Psychological Toll Of Verbal Abuse Can Be Long-term

02:04 PM Mar 01, 2025 | Tina Choudhury

 

Verbal abuse is not limited to marriages or romantic relationships—it exists in families, friendships, and workplaces. Often, the victims do not even realise they are being abused until the emotional damage is overwhelming.

Victims of verbal abuse must first acknowledge that what they are going through is not normal. Seeking therapy, confiding in a trusted friend, and setting firm boundaries are crucial steps toward healing. 
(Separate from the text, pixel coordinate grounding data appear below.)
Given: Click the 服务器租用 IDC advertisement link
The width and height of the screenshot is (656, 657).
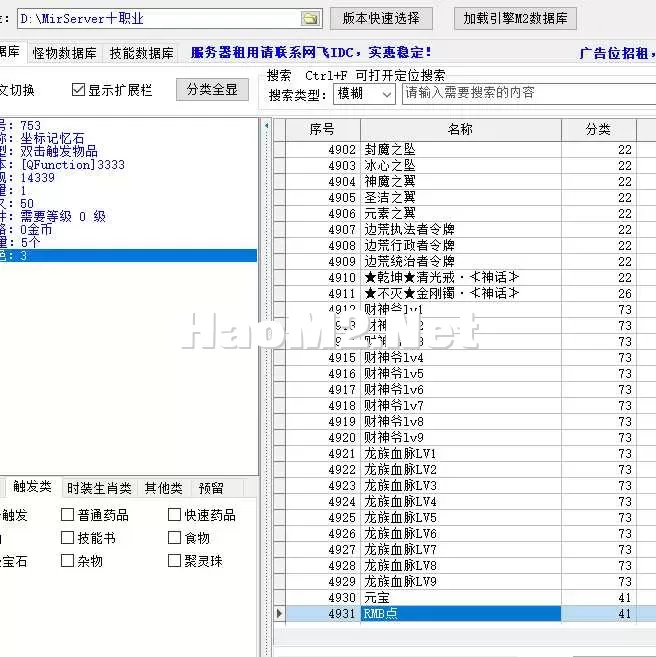Looking at the screenshot, I should point(311,53).
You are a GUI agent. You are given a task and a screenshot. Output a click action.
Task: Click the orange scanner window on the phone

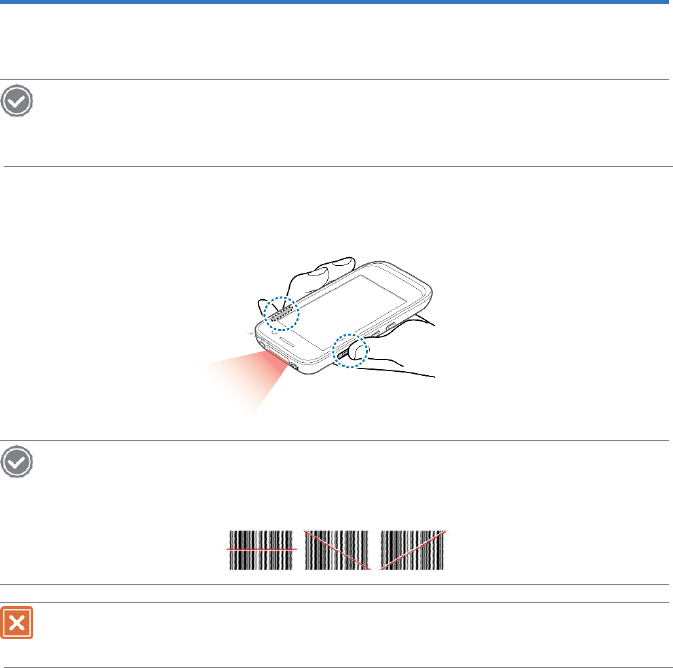tap(279, 357)
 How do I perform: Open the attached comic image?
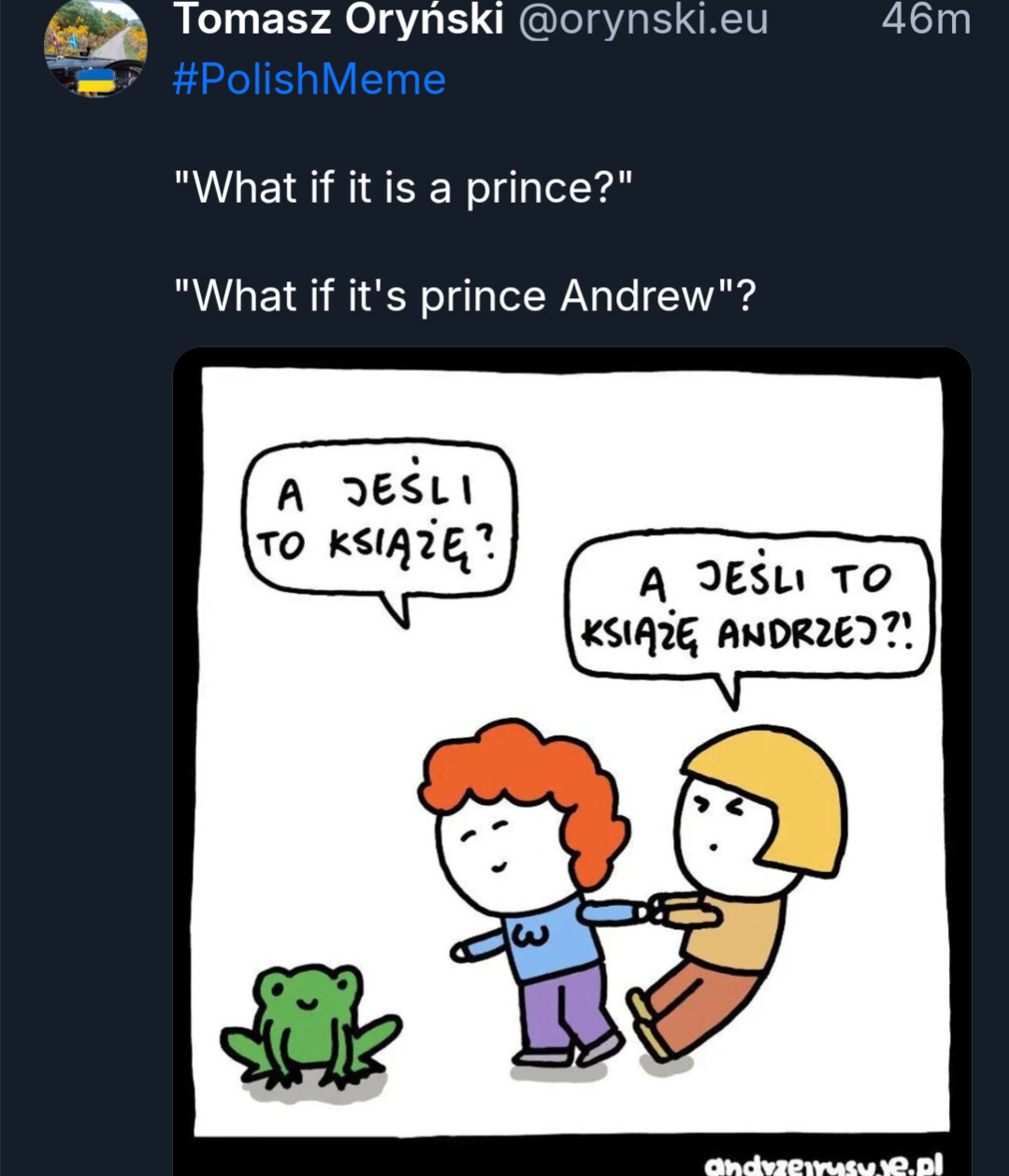[x=571, y=748]
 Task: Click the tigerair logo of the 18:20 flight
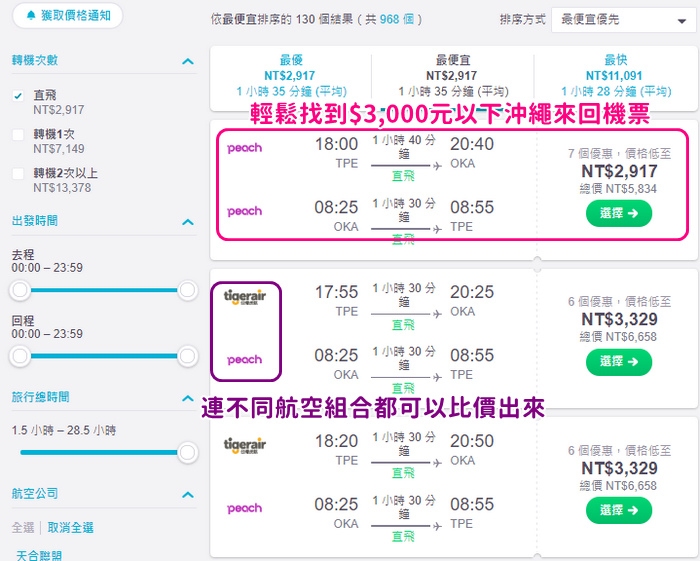pos(245,445)
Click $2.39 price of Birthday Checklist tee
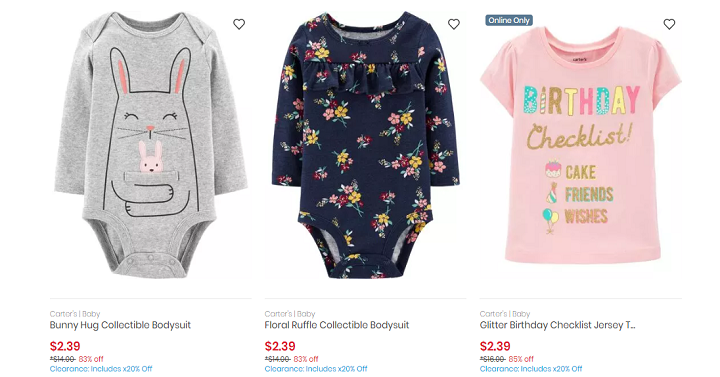The height and width of the screenshot is (377, 720). pos(495,346)
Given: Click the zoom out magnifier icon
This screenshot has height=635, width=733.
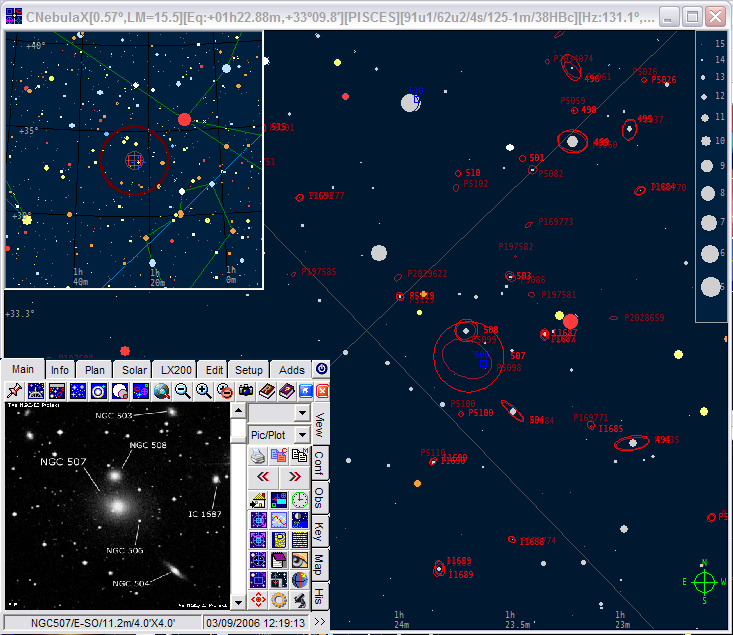Looking at the screenshot, I should click(183, 391).
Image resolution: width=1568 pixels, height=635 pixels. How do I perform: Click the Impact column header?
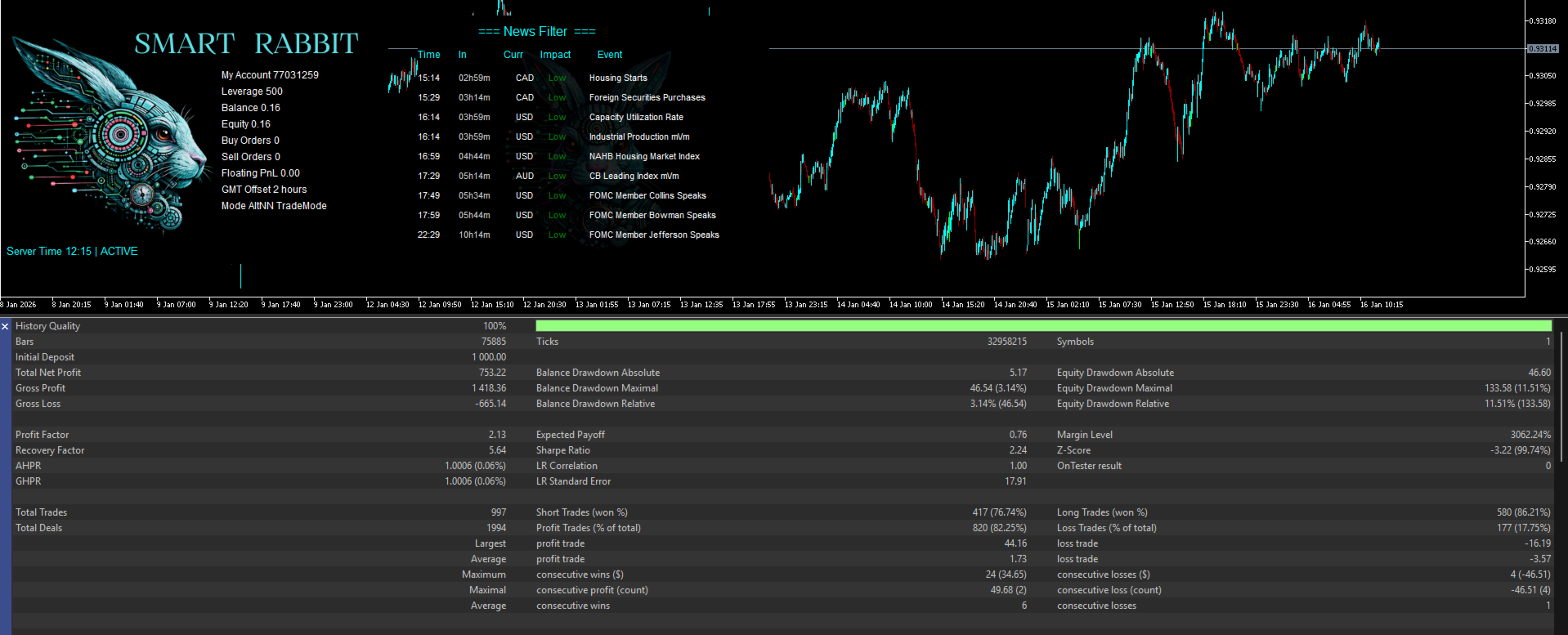tap(555, 55)
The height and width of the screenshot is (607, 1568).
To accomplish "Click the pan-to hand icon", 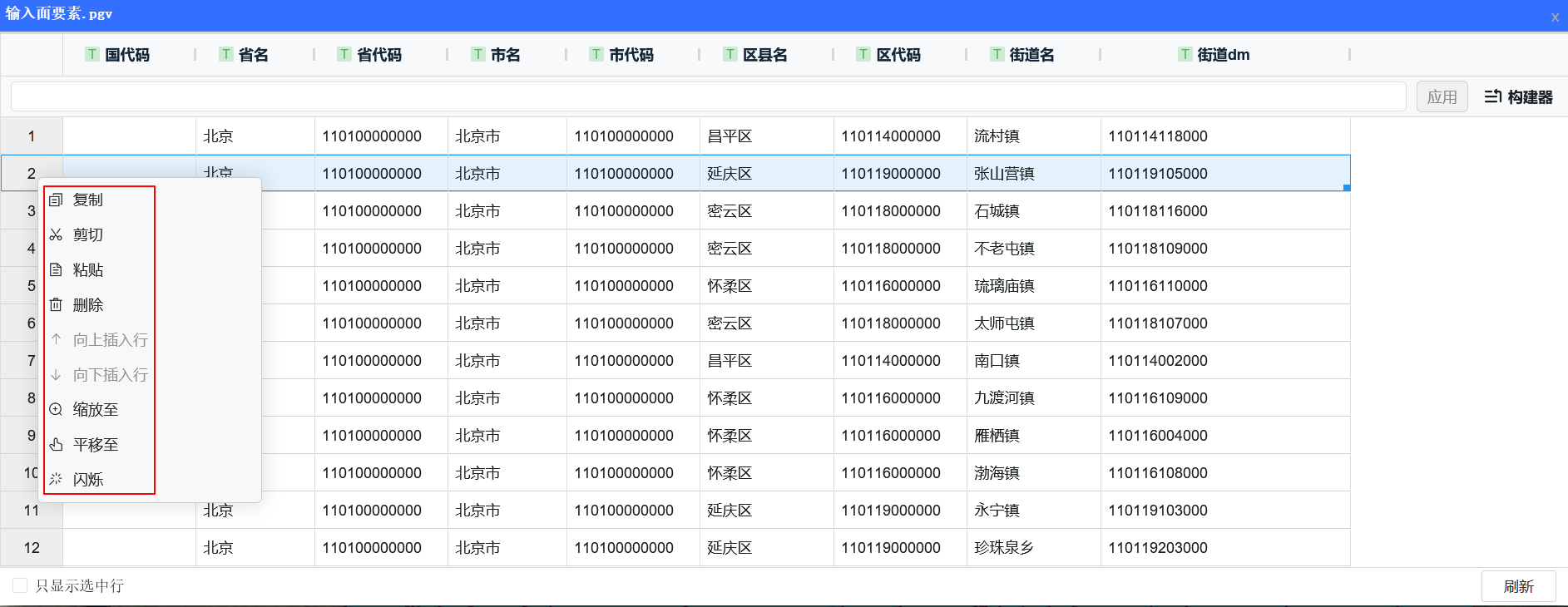I will click(x=56, y=444).
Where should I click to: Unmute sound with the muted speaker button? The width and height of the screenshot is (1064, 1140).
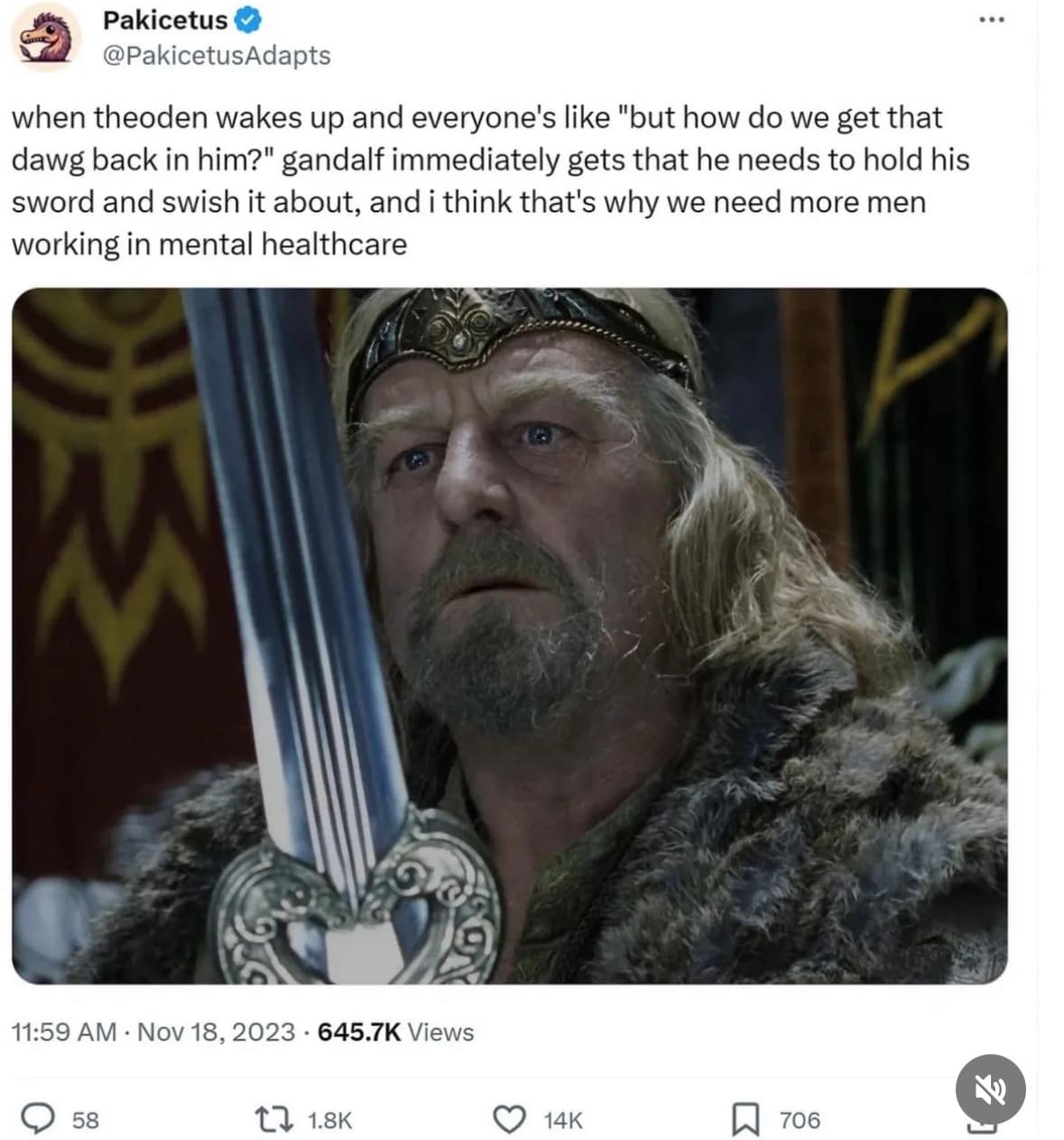990,1089
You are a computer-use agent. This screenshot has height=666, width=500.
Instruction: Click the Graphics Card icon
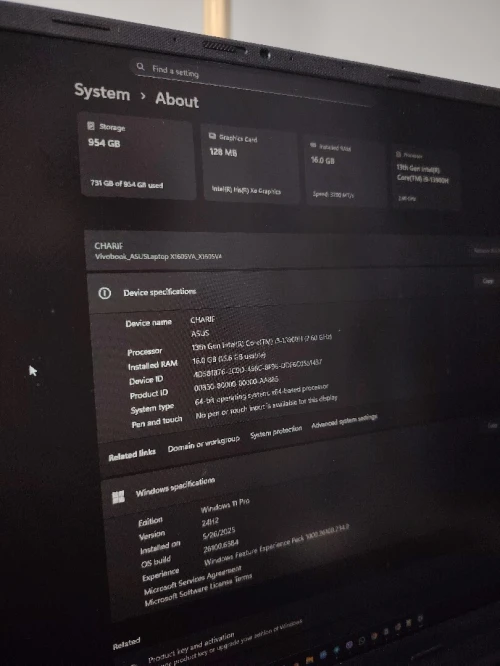(212, 135)
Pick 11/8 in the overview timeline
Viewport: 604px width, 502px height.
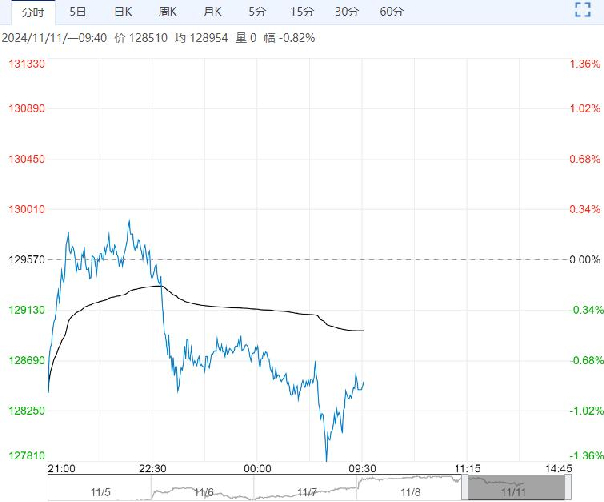pyautogui.click(x=410, y=491)
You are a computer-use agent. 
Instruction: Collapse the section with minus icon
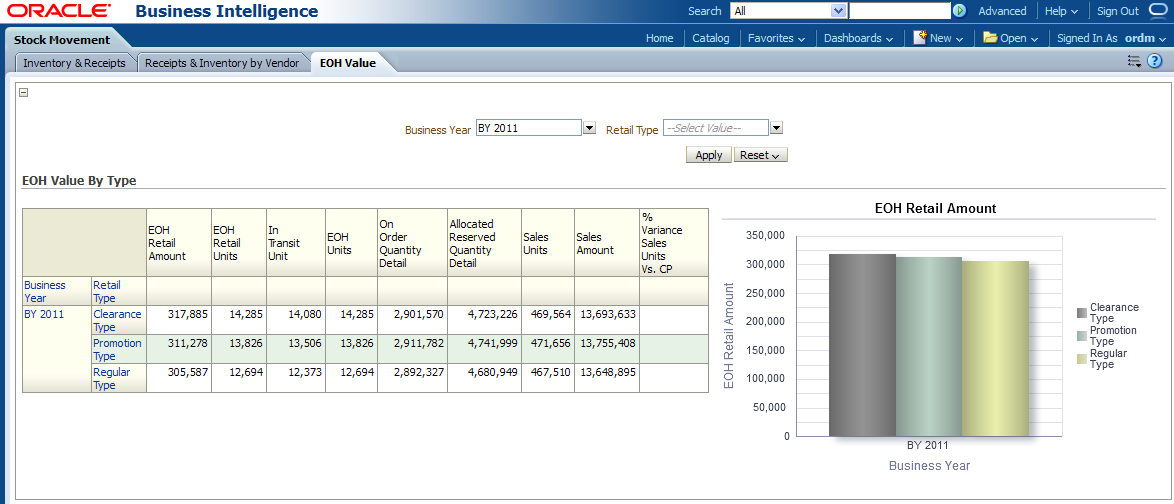pos(23,93)
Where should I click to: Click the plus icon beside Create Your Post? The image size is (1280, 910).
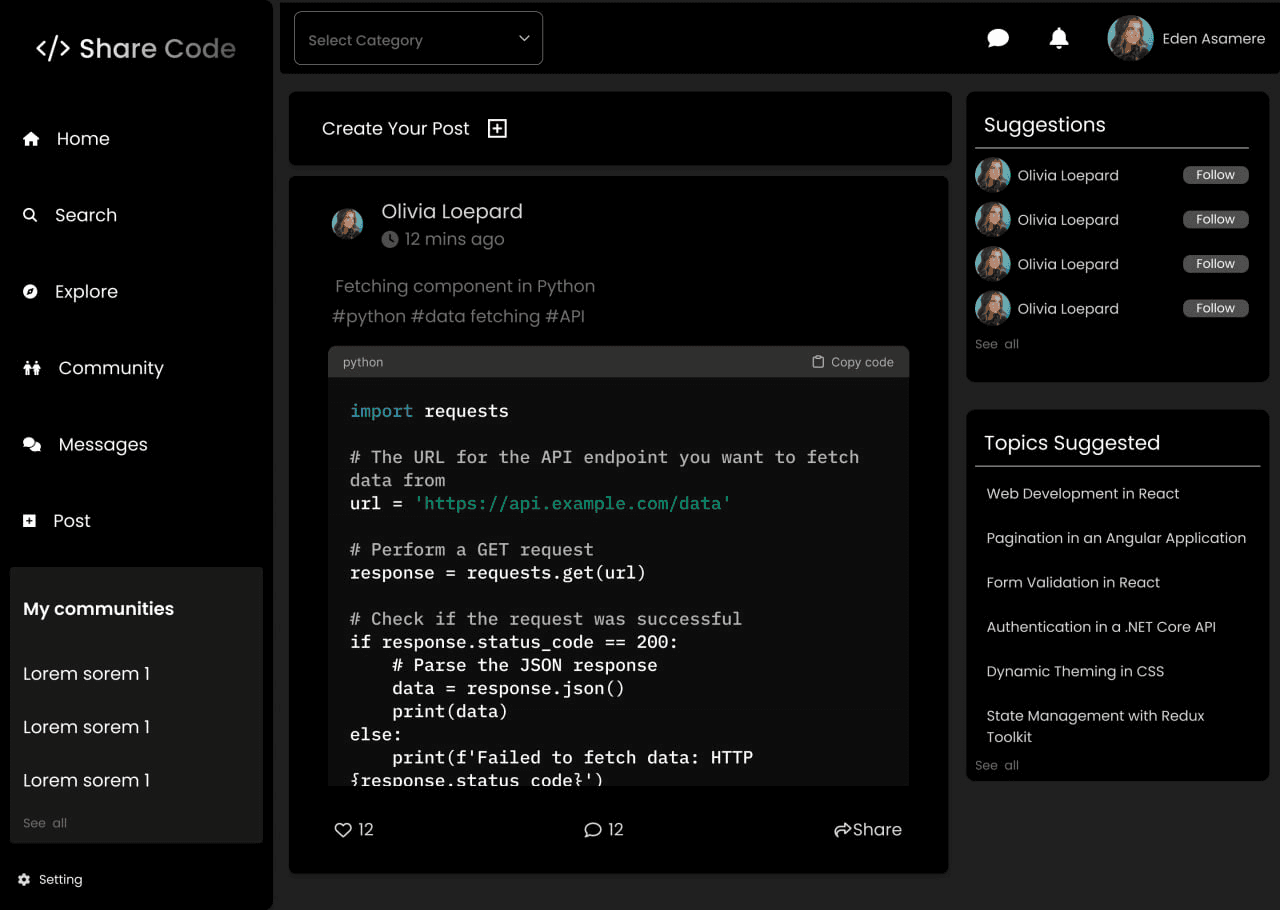[x=497, y=128]
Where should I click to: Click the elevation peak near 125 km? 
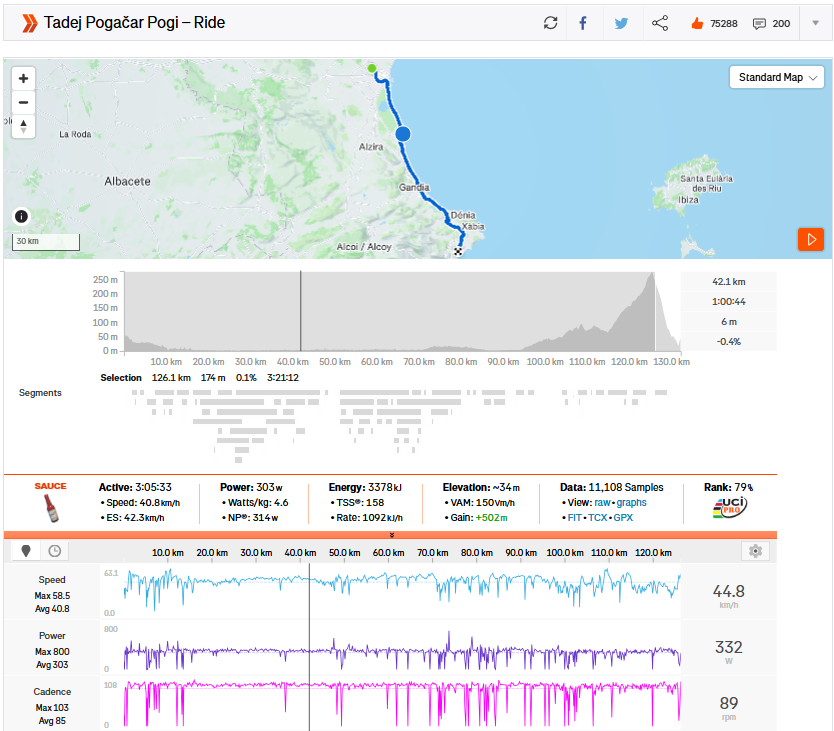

The words came like knives, sharp, relentless, cutting deeper than any slap or punch ever could. They weren’t bruises on the skin but wounds on the soul. She stood in her own home, feeling like a stranger, her heart pounding as her partner hurled insults at her again.

"Useless. Good for nothing. You will never survive without me."

At first, she brushed it off. Then, she began believing it.

In another part of the city, a young woman in love felt trapped in a relationship that slowly drained her. It wasn’t the yelling—it was the whispers, the mockery, the constant reminders that she wasn’t enough.

"You are too needy. Too sensitive. Too much."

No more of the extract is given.